Por ejemplo, dejo de mirarme el ombligo cultural y bajo los pies a la tierra.

Trichet está cometiendo un error, estoy cien por cien deacuerdo con las bajadas uniformes y paulatinas del euribor para que el mercado se autorregule y la economía vuelva a caminar de nuevo, pero se está obviando de forma evidente que el desplome del euribor no solo afecta a las microeconomías familiares de la zona euro sino que también se utiliza como índice para regular el precio energía. La energía, venga está de la materia prima que venga, es necesaria para el crecimiento económico y con estas bajadas a la desesperada de euribor de los últimos meses se ha producido un abaratamiento que volverá loco el mercado. Freno, puede haber un efecto subida para todos y acabar con el sistema financiero actual. No nos sorprendamos si dentro de un par de años el caprichoso euribor se dispara varios puntos.

El problema, además de que el euribor estuviera por las nubes y no había quien lo soportará, era que los bienes y servicios que estaban saliendo a los mercados (cualquier mercado), eran indiscutiblemente altos para el nivel económico de los ciudadanos de a pie. Ahora es tarde para reemprender una nueva burbuja inmobiliaria hay que  apostar por el crecimiento económico sincero. Hay que apostar por I+D, por renovar lo que hay, por reciclar lo inservible. Hay que crear una economía que no destruya al ser humano sino que lo evolucione a niveles inesperados.

La vivienda no es un bien con el que comerciar o al menos no debería serlo.
En otro orden de cosas y para que os riáis un rato quiero pasaros un enlace. No pude dejar de reírme durante media hora…
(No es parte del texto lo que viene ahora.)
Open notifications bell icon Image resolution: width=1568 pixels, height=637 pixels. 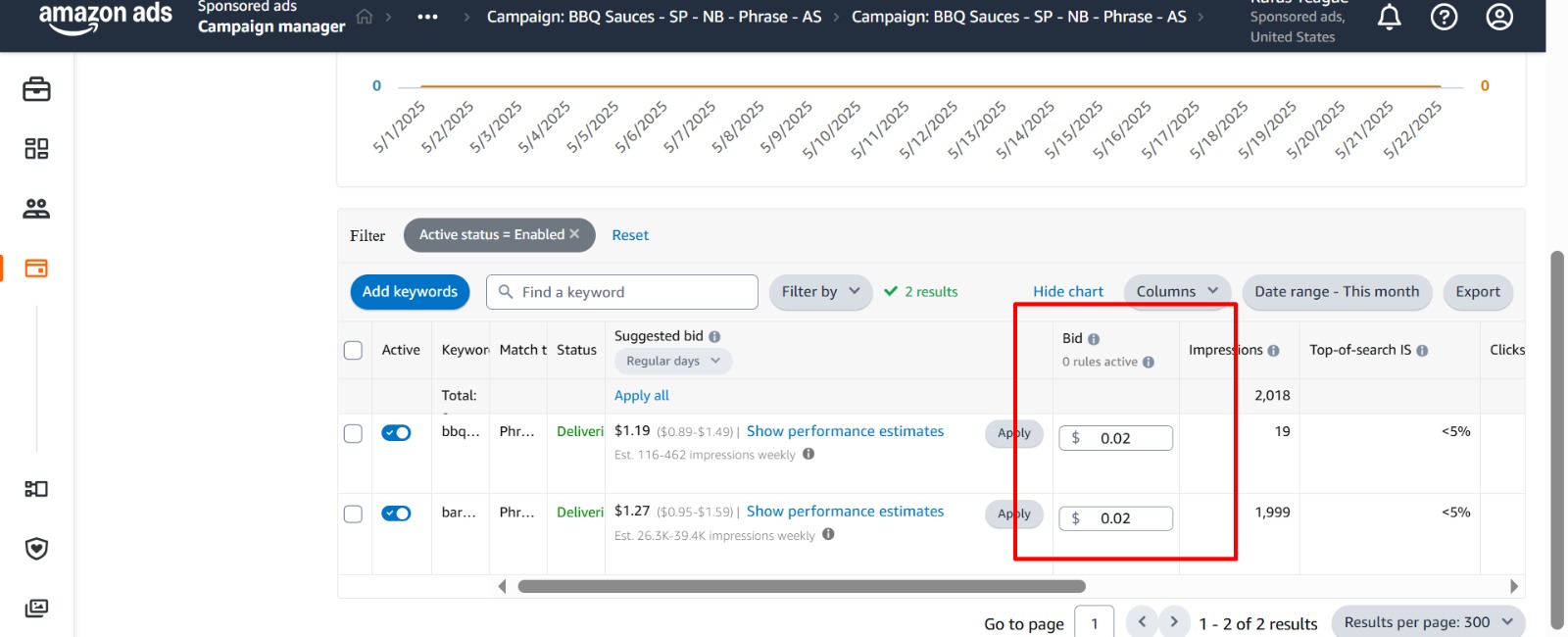(x=1389, y=17)
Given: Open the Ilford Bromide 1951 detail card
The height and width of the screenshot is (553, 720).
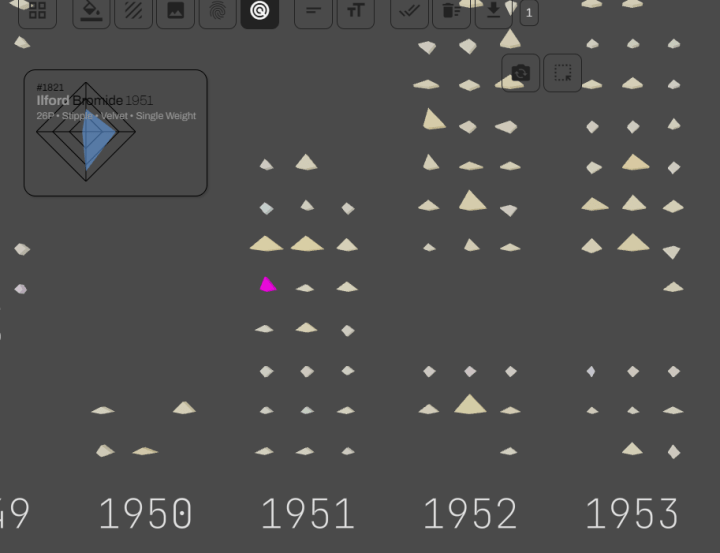Looking at the screenshot, I should click(x=116, y=133).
<<Cuando nació mi hija tuvo unos problemillas de inmadurez en su sistema urinario y los médicos me comentaron que la niña podría coger infecciones con facilidad. Debido a ello y repitiendo, como en tantas ocasiones, los hábitos que practicó conmigo mi madre, cada vez que la niña va al baño en un bar, limpio meticulosamente y forro con tiras de papel la taza, le insisto en que no toque nada y le obligo a adoptar incómodas posturas en mi particular lucha contra los gérmenes.
Un día por casualidad, leyendo un anónimo texto en la Red, descubrí que esa costumbre tan femenina es la auténtica razón de que las mujeres vayamos juntas al cuarto de baño.
“La postura, que consiste en balacearte sobre el inodoro en un aposición de sentarse sin que tu cuerpo haga contacto con la taza, es difícil de mantener cuando tu vejiga está a punto de reventar. Cuando ‘tienes que ir’ a un baño público, te encuentras con una cola de mujeres que te hace pensar que dentro está Brad Pitt. Así que pides la vez y esperas paciente, sonriendo amablemente a las demás mujeres que también están discretamente cruzando piernas y brazos. Es la posición oficial de “me estoy meando’.